Stripping unimportant bits, we have, after the call:
(insn/i 55 54 62 (set (reg:DF 352)
(reg:DF 136 f8)) -1 (nil)
(nil))
(insn/i 63 62 67 (set (reg:DF 344)
(reg:DF 352)) -1 (nil)
(nil))
(code_label/i 67 63 85 10 "" "" [1 uses])
(insn 70 68 76 (set (reg/i:DF 136 f8)
(reg:DF 344)) -1 (nil)
(nil))
(code_label 76 70 86 5 "" "" [1 uses])
(insn 77 86 0 (use (reg/i:DF 136 f8)) -1 (nil)
(nil))
It's the presense of two labels what kills you -- the call
is not in a block that flows immediately to the exit.

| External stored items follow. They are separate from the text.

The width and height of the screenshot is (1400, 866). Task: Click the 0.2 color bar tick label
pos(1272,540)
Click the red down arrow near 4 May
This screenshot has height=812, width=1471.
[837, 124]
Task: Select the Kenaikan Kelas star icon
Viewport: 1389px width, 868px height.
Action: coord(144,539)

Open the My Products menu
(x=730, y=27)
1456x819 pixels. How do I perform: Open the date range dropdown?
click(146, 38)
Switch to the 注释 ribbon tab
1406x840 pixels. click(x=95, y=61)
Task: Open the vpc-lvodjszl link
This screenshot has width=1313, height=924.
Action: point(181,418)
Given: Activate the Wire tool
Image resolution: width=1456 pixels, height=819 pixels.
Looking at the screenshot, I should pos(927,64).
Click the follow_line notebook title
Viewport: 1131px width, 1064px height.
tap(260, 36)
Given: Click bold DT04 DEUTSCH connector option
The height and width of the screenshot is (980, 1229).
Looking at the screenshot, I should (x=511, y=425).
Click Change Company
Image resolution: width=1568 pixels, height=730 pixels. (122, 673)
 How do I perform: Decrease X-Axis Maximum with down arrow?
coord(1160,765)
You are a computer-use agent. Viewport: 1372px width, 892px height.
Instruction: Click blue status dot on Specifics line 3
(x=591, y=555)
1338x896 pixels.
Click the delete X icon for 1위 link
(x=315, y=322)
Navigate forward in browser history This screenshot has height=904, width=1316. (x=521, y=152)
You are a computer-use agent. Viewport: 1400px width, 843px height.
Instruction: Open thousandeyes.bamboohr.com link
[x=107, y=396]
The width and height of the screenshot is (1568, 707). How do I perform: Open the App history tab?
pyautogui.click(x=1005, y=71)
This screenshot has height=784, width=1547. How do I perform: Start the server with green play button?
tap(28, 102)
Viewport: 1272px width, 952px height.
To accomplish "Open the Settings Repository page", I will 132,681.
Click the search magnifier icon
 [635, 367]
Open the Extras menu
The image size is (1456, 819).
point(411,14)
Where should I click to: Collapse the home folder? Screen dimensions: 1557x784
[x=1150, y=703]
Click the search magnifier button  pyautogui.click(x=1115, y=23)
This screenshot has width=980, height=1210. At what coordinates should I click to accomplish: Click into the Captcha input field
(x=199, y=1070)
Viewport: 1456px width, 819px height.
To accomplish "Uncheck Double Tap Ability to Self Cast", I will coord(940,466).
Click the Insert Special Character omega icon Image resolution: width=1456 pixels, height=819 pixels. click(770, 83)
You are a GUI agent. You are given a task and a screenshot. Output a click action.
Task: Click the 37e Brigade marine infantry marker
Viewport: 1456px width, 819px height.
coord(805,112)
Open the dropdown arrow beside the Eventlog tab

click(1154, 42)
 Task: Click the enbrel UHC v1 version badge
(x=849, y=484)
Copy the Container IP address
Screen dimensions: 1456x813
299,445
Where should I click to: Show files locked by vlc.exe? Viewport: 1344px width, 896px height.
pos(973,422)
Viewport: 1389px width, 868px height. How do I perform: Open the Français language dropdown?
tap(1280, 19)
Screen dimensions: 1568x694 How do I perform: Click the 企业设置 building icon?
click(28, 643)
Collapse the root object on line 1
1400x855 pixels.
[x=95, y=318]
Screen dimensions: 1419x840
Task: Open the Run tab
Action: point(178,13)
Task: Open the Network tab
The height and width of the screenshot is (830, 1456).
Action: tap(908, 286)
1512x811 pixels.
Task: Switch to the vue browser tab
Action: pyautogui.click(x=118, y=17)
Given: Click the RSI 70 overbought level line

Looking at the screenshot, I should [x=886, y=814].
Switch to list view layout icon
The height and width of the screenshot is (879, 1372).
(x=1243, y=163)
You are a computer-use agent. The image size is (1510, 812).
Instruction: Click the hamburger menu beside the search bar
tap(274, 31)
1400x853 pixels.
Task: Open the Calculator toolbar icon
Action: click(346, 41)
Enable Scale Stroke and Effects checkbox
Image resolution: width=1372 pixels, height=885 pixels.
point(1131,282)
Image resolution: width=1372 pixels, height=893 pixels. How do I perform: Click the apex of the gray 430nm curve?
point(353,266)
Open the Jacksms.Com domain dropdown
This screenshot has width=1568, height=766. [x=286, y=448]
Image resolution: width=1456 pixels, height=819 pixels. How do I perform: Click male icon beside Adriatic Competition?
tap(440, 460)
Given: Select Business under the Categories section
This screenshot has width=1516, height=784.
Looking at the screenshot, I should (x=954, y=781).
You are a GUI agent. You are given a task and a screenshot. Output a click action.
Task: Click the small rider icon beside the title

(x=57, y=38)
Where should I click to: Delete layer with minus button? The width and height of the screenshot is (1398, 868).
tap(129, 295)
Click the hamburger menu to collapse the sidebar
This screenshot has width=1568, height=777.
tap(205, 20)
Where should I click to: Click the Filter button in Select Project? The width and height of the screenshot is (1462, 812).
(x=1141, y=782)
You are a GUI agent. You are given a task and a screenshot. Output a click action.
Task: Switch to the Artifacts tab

> Is this something that can be fixed with a reasonable amount of
> effort?
Yep.
Assuming this detection problem is fixed, you'll get even better
results if you use C++ (which does inlining on trees instead of
on rtl). In rtl we only know to try tail-call optimization, since
the call in question originated in fac1. But after tree inlining
we see that fac is properly tail-recursive.